▸ THE PROBLEM: Reproduce each line below with no alterations.

▸ DATA LISTING:
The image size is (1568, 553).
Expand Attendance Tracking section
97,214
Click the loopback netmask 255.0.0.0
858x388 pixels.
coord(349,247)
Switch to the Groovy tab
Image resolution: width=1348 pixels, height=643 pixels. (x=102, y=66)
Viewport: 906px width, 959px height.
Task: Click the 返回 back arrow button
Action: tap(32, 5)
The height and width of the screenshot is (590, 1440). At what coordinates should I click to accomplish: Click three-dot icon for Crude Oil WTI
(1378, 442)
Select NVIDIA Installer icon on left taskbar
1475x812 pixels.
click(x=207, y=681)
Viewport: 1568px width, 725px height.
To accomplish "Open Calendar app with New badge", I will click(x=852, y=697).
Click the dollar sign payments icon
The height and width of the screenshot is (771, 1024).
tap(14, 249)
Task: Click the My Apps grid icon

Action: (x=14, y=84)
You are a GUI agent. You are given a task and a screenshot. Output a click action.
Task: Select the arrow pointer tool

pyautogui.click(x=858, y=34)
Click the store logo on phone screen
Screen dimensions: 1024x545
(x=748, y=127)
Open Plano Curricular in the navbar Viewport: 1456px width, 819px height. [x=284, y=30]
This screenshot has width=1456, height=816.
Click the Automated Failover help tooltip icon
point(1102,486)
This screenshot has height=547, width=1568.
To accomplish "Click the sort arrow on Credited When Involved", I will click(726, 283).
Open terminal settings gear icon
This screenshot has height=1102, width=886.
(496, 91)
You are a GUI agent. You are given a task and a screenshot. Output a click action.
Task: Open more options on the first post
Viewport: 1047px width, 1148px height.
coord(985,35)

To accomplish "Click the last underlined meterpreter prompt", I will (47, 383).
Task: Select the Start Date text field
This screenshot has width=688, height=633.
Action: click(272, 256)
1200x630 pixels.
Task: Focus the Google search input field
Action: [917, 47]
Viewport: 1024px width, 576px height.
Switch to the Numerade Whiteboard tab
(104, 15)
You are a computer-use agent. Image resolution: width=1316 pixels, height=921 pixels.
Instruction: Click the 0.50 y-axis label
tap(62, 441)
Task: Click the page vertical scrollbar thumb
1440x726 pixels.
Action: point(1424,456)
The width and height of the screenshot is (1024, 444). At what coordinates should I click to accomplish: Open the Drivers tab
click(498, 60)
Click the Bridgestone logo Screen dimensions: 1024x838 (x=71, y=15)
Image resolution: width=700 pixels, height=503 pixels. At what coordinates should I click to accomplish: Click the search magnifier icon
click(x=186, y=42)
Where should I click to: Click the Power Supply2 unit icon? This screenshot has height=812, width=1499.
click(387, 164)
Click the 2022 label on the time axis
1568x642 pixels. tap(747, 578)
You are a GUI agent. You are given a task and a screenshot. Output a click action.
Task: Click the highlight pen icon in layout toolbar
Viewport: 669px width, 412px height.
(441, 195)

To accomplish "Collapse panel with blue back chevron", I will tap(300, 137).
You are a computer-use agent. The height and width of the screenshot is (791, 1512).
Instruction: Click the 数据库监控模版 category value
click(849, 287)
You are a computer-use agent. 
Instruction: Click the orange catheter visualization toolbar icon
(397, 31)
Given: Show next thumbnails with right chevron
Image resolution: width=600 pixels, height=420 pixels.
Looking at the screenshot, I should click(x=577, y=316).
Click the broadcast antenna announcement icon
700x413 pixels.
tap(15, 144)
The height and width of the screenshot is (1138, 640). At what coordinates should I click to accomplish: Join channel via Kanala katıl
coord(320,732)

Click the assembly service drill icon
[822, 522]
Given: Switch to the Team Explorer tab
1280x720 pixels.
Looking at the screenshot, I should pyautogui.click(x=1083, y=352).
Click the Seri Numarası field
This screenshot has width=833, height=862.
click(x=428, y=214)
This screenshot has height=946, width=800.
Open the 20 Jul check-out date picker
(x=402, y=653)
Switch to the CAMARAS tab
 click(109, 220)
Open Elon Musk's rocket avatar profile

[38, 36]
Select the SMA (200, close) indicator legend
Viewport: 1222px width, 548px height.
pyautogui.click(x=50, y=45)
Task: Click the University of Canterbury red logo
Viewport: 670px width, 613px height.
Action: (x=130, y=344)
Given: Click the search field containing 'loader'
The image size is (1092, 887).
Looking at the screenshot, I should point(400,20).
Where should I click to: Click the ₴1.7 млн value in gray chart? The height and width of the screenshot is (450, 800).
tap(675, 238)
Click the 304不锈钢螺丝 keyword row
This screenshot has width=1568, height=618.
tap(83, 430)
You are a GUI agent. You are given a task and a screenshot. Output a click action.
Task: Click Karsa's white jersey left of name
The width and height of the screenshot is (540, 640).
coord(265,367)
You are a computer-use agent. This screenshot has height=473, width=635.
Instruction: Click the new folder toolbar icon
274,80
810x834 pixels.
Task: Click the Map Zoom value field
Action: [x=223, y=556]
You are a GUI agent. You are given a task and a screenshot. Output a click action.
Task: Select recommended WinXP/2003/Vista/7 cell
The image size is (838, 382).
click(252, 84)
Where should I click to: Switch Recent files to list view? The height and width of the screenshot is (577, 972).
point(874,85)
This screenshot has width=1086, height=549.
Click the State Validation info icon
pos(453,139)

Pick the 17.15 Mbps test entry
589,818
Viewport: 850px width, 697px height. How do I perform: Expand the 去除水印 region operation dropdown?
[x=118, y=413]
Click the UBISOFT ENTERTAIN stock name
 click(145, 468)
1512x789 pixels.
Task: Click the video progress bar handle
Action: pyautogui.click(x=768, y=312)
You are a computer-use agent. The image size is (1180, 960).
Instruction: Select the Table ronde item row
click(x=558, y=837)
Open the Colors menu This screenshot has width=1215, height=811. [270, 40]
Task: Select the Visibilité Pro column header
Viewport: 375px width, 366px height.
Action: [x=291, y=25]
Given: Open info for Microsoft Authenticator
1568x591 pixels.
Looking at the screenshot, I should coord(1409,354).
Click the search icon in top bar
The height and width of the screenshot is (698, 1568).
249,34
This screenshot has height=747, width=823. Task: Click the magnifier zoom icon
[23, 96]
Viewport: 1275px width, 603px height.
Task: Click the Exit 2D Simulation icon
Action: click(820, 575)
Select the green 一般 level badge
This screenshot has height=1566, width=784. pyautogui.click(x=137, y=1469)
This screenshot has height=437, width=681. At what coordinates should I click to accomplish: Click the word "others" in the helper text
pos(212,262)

▸ RESULT:
The image size is (1568, 553).
Expand Attendance Tracking section
97,214
Click the loopback netmask 255.0.0.0
858x388 pixels.
coord(349,247)
Switch to the Groovy tab
Image resolution: width=1348 pixels, height=643 pixels. (x=102, y=66)
Viewport: 906px width, 959px height.
Task: Click the 返回 back arrow button
Action: tap(32, 5)
The height and width of the screenshot is (590, 1440). At what coordinates should I click to accomplish: Click three-dot icon for Crude Oil WTI
(1378, 442)
Select NVIDIA Installer icon on left taskbar
1475x812 pixels.
click(x=207, y=681)
Viewport: 1568px width, 725px height.
To accomplish "Open Calendar app with New badge", I will click(x=852, y=697).
Click the dollar sign payments icon
The height and width of the screenshot is (771, 1024).
tap(14, 249)
Task: Click the My Apps grid icon

Action: (x=14, y=84)
You are a GUI agent. You are given a task and a screenshot. Output a click action.
Task: Select the arrow pointer tool

pyautogui.click(x=858, y=34)
Click the store logo on phone screen
Screen dimensions: 1024x545
(x=748, y=127)
Open Plano Curricular in the navbar Viewport: 1456px width, 819px height. [x=284, y=30]
This screenshot has width=1456, height=816.
Click the Automated Failover help tooltip icon
point(1102,486)
This screenshot has height=547, width=1568.
To accomplish "Click the sort arrow on Credited When Involved", I will click(726, 283).
Open terminal settings gear icon
This screenshot has height=1102, width=886.
(496, 91)
You are a GUI agent. You are given a task and a screenshot. Output a click action.
Task: Open more options on the first post
Viewport: 1047px width, 1148px height.
coord(985,35)

To accomplish "Click the last underlined meterpreter prompt", I will (47, 383).
Task: Select the Start Date text field
This screenshot has width=688, height=633.
Action: click(272, 256)
1200x630 pixels.
Task: Focus the Google search input field
Action: [917, 47]
Viewport: 1024px width, 576px height.
Switch to the Numerade Whiteboard tab
(104, 15)
You are a computer-use agent. Image resolution: width=1316 pixels, height=921 pixels.
Instruction: Click the 0.50 y-axis label
tap(62, 441)
Task: Click the page vertical scrollbar thumb
1440x726 pixels.
Action: point(1424,456)
The width and height of the screenshot is (1024, 444). At what coordinates should I click to accomplish: Open the Drivers tab
click(498, 60)
Click the Bridgestone logo Screen dimensions: 1024x838 (x=71, y=15)
Image resolution: width=700 pixels, height=503 pixels. At what coordinates should I click to accomplish: Click the search magnifier icon
click(x=186, y=42)
Where should I click to: Click the Power Supply2 unit icon? This screenshot has height=812, width=1499.
click(387, 164)
Click the 2022 label on the time axis
1568x642 pixels. tap(747, 578)
You are a GUI agent. You are given a task and a screenshot. Output a click action.
Task: Click the highlight pen icon in layout toolbar
Viewport: 669px width, 412px height.
(441, 195)

To accomplish "Collapse panel with blue back chevron", I will tap(300, 137).
You are a computer-use agent. The height and width of the screenshot is (791, 1512).
Instruction: Click the 数据库监控模版 category value
click(849, 287)
You are a computer-use agent. 
Instruction: Click the orange catheter visualization toolbar icon
(397, 31)
Given: Show next thumbnails with right chevron
Image resolution: width=600 pixels, height=420 pixels.
Looking at the screenshot, I should click(x=577, y=316).
Click the broadcast antenna announcement icon
700x413 pixels.
tap(15, 144)
The height and width of the screenshot is (1138, 640). At what coordinates should I click to accomplish: Join channel via Kanala katıl
coord(320,732)

Click the assembly service drill icon
[822, 522]
Given: Switch to the Team Explorer tab
1280x720 pixels.
Looking at the screenshot, I should pyautogui.click(x=1083, y=352).
Click the Seri Numarası field
This screenshot has width=833, height=862.
click(x=428, y=214)
This screenshot has height=946, width=800.
Open the 20 Jul check-out date picker
(x=402, y=653)
Switch to the CAMARAS tab
 click(109, 220)
Open Elon Musk's rocket avatar profile

[38, 36]
Select the SMA (200, close) indicator legend
Viewport: 1222px width, 548px height.
pyautogui.click(x=50, y=45)
Task: Click the University of Canterbury red logo
Viewport: 670px width, 613px height.
Action: (x=130, y=344)
Given: Click the search field containing 'loader'
The image size is (1092, 887).
Looking at the screenshot, I should point(400,20).
Where should I click to: Click the ₴1.7 млн value in gray chart? The height and width of the screenshot is (450, 800).
tap(675, 238)
Click the 304不锈钢螺丝 keyword row
This screenshot has width=1568, height=618.
tap(83, 430)
You are a GUI agent. You are given a task and a screenshot. Output a click action.
Task: Click Karsa's white jersey left of name
The width and height of the screenshot is (540, 640).
coord(265,367)
You are a computer-use agent. This screenshot has height=473, width=635.
Instruction: Click the new folder toolbar icon
274,80
810x834 pixels.
Task: Click the Map Zoom value field
Action: [x=223, y=556]
You are a GUI agent. You are given a task and a screenshot. Output a click action.
Task: Select recommended WinXP/2003/Vista/7 cell
The image size is (838, 382).
click(252, 84)
Where should I click to: Switch Recent files to list view? The height and width of the screenshot is (577, 972).
point(874,85)
This screenshot has width=1086, height=549.
Click the State Validation info icon
pos(453,139)

Pick the 17.15 Mbps test entry
589,818
Viewport: 850px width, 697px height. How do I perform: Expand the 去除水印 region operation dropdown?
[x=118, y=413]
Click the UBISOFT ENTERTAIN stock name
 click(145, 468)
1512x789 pixels.
Task: Click the video progress bar handle
Action: pyautogui.click(x=768, y=312)
You are a computer-use agent. The image size is (1180, 960).
Instruction: Select the Table ronde item row
click(x=558, y=837)
Open the Colors menu This screenshot has width=1215, height=811. [270, 40]
Task: Select the Visibilité Pro column header
Viewport: 375px width, 366px height.
Action: [x=291, y=25]
Given: Open info for Microsoft Authenticator
1568x591 pixels.
Looking at the screenshot, I should coord(1409,354).
Click the search icon in top bar
The height and width of the screenshot is (698, 1568).
249,34
This screenshot has height=747, width=823. Task: Click the magnifier zoom icon
[23, 96]
Viewport: 1275px width, 603px height.
Task: Click the Exit 2D Simulation icon
Action: click(820, 575)
Select the green 一般 level badge
This screenshot has height=1566, width=784. pyautogui.click(x=137, y=1469)
This screenshot has height=437, width=681. At what coordinates should I click to accomplish: Click the word "others" in the helper text
pos(212,262)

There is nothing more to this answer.